Screenshot grounding data
*** Begin section ***
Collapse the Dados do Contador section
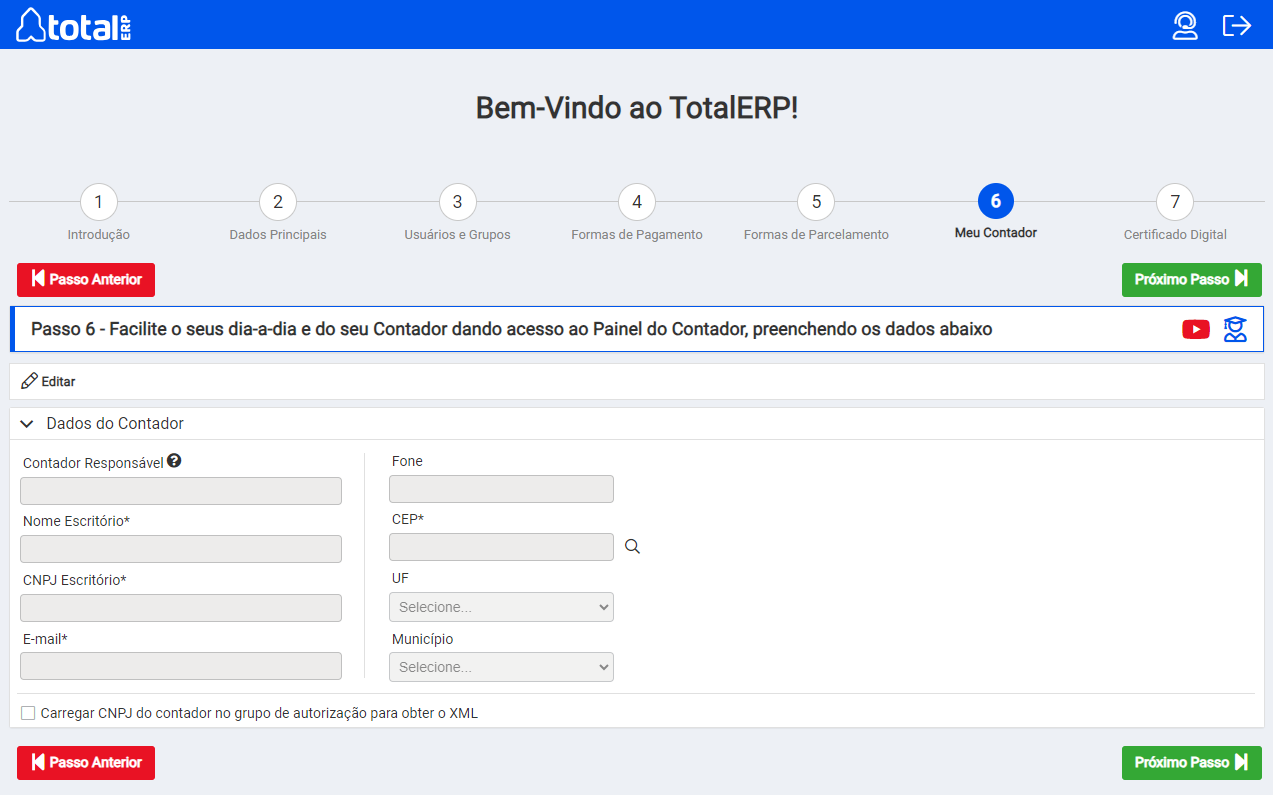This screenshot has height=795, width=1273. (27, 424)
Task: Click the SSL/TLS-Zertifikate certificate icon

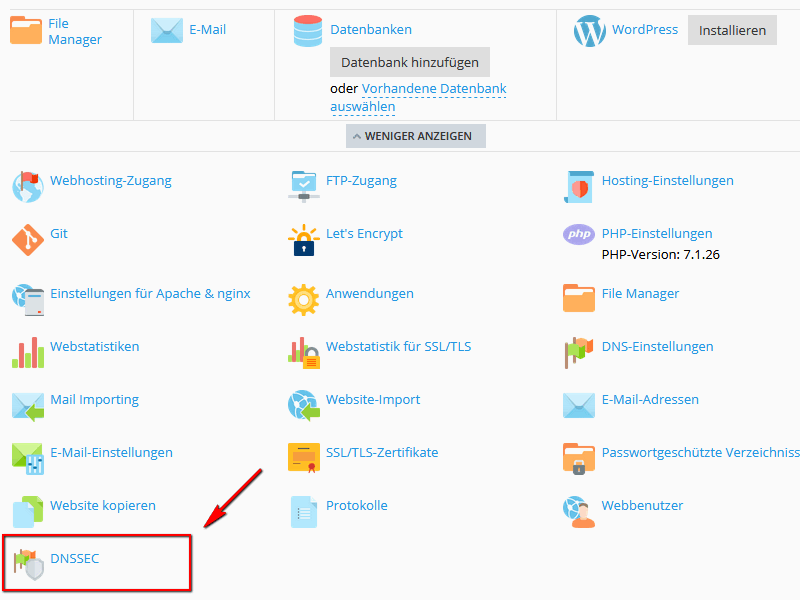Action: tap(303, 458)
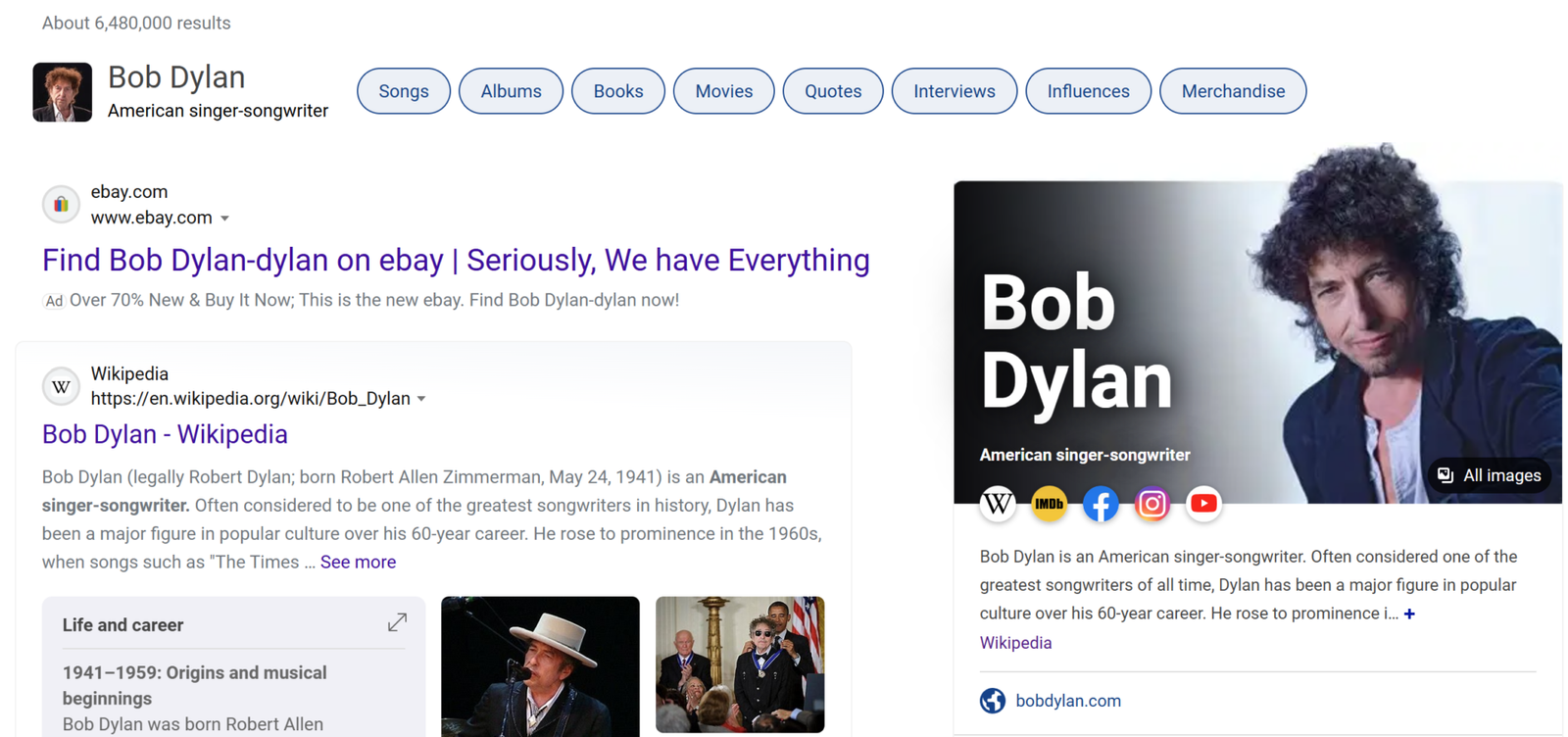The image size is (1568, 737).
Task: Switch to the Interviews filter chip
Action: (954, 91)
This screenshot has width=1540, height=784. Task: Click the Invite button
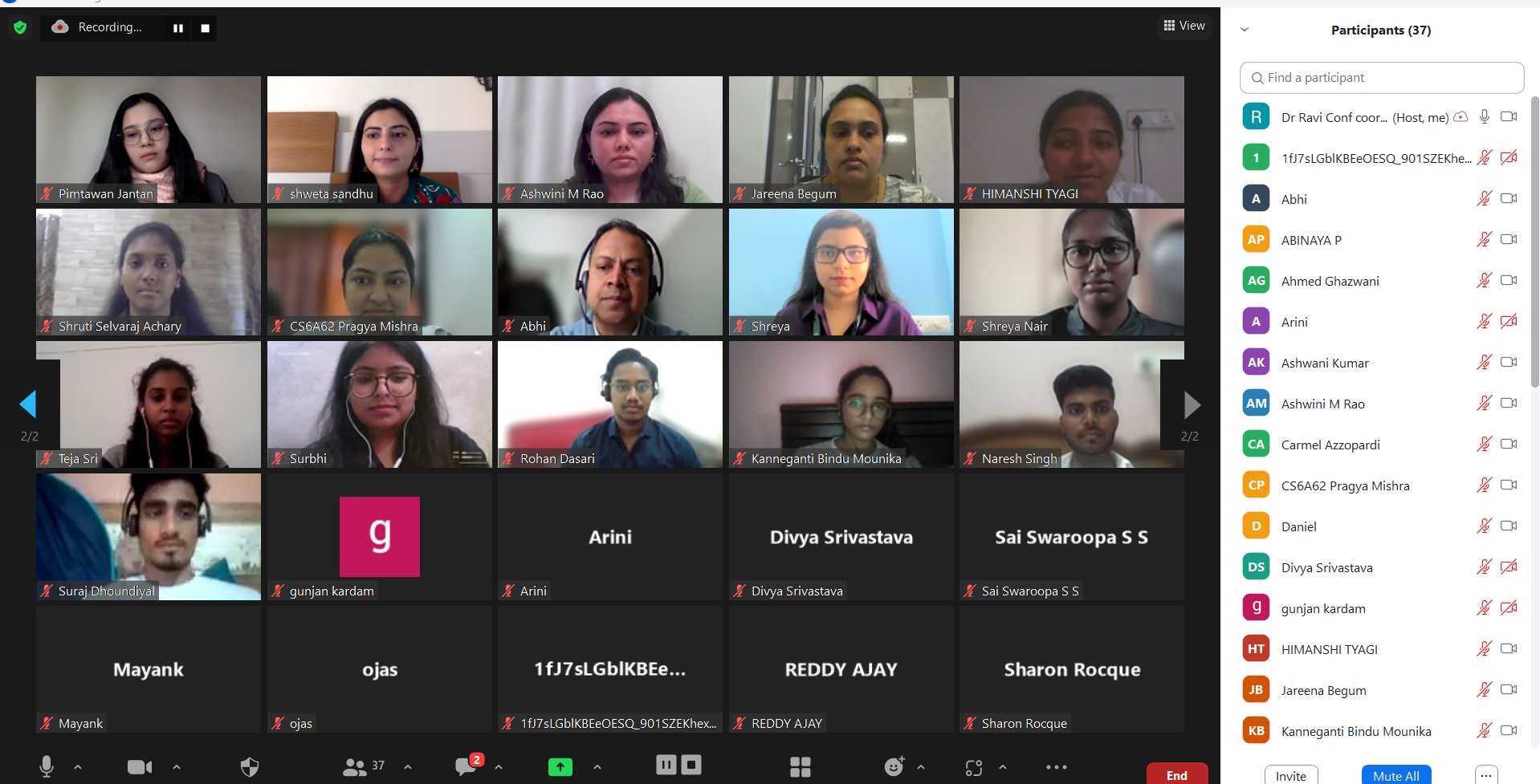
*** End section ***
*** Begin section ***
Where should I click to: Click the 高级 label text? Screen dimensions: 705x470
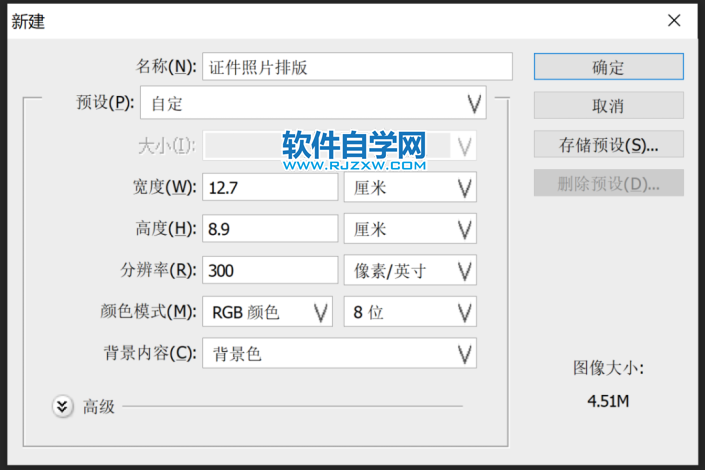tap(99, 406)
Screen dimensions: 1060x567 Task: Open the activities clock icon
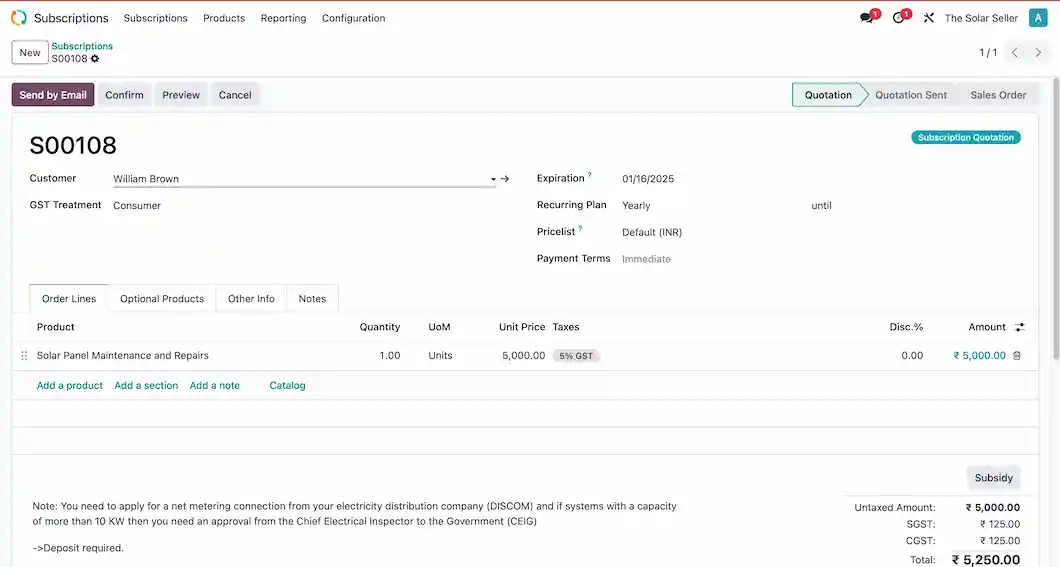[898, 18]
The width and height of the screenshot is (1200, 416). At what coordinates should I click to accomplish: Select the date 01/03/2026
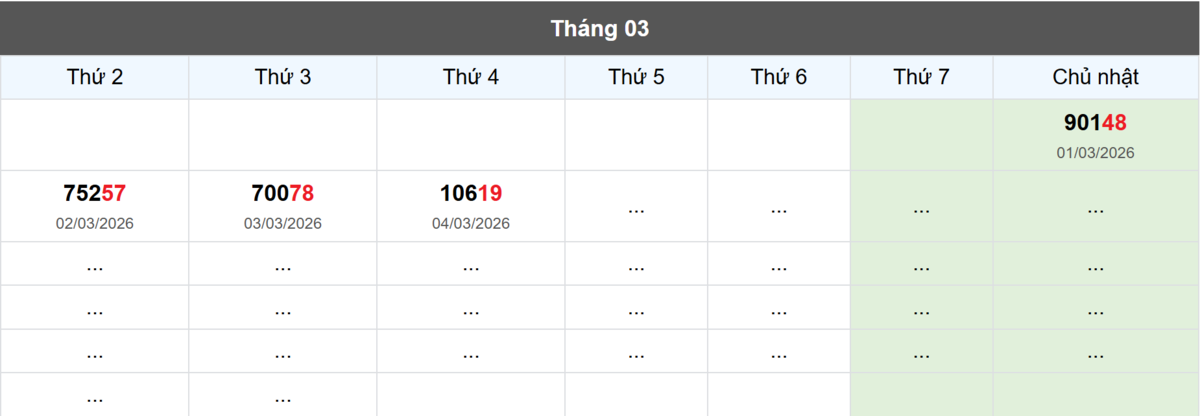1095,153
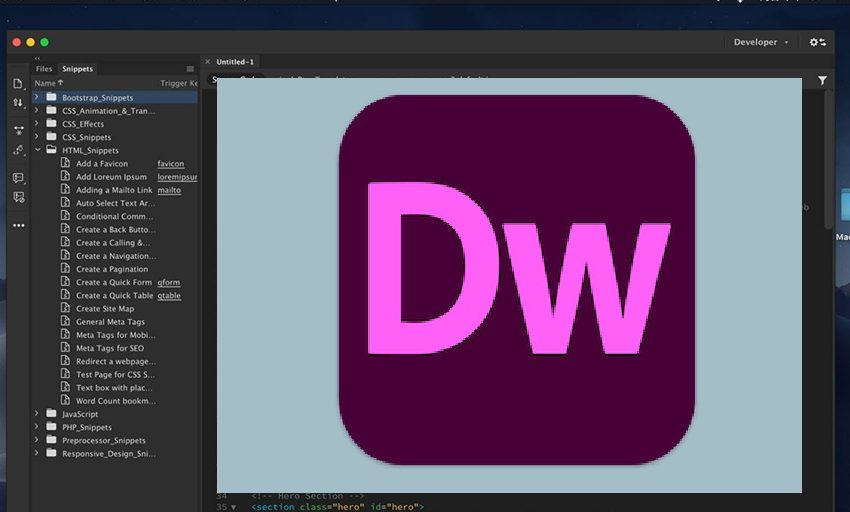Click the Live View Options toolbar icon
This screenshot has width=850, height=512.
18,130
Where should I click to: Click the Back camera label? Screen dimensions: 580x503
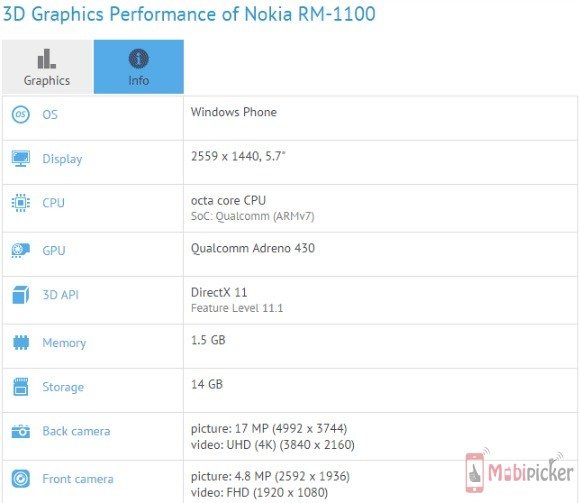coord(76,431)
*** End section ***
_About this exercise_. In the entries above, find the line containing "Collapse the Dados do Contador section" and the line containing "This screenshot has width=1540, height=784.", then copy both and every line between them exactly, without any picture.

_Written answer_.
Collapse the Dados do Contador section
This screenshot has height=795, width=1273. (27, 424)
Task: Click the SSL/TLS-Zertifikate certificate icon

Action: tap(303, 458)
The image size is (1568, 737).
Task: Switch to the Interviews filter chip
Action: (954, 91)
This screenshot has width=1540, height=784. Task: Click the Invite button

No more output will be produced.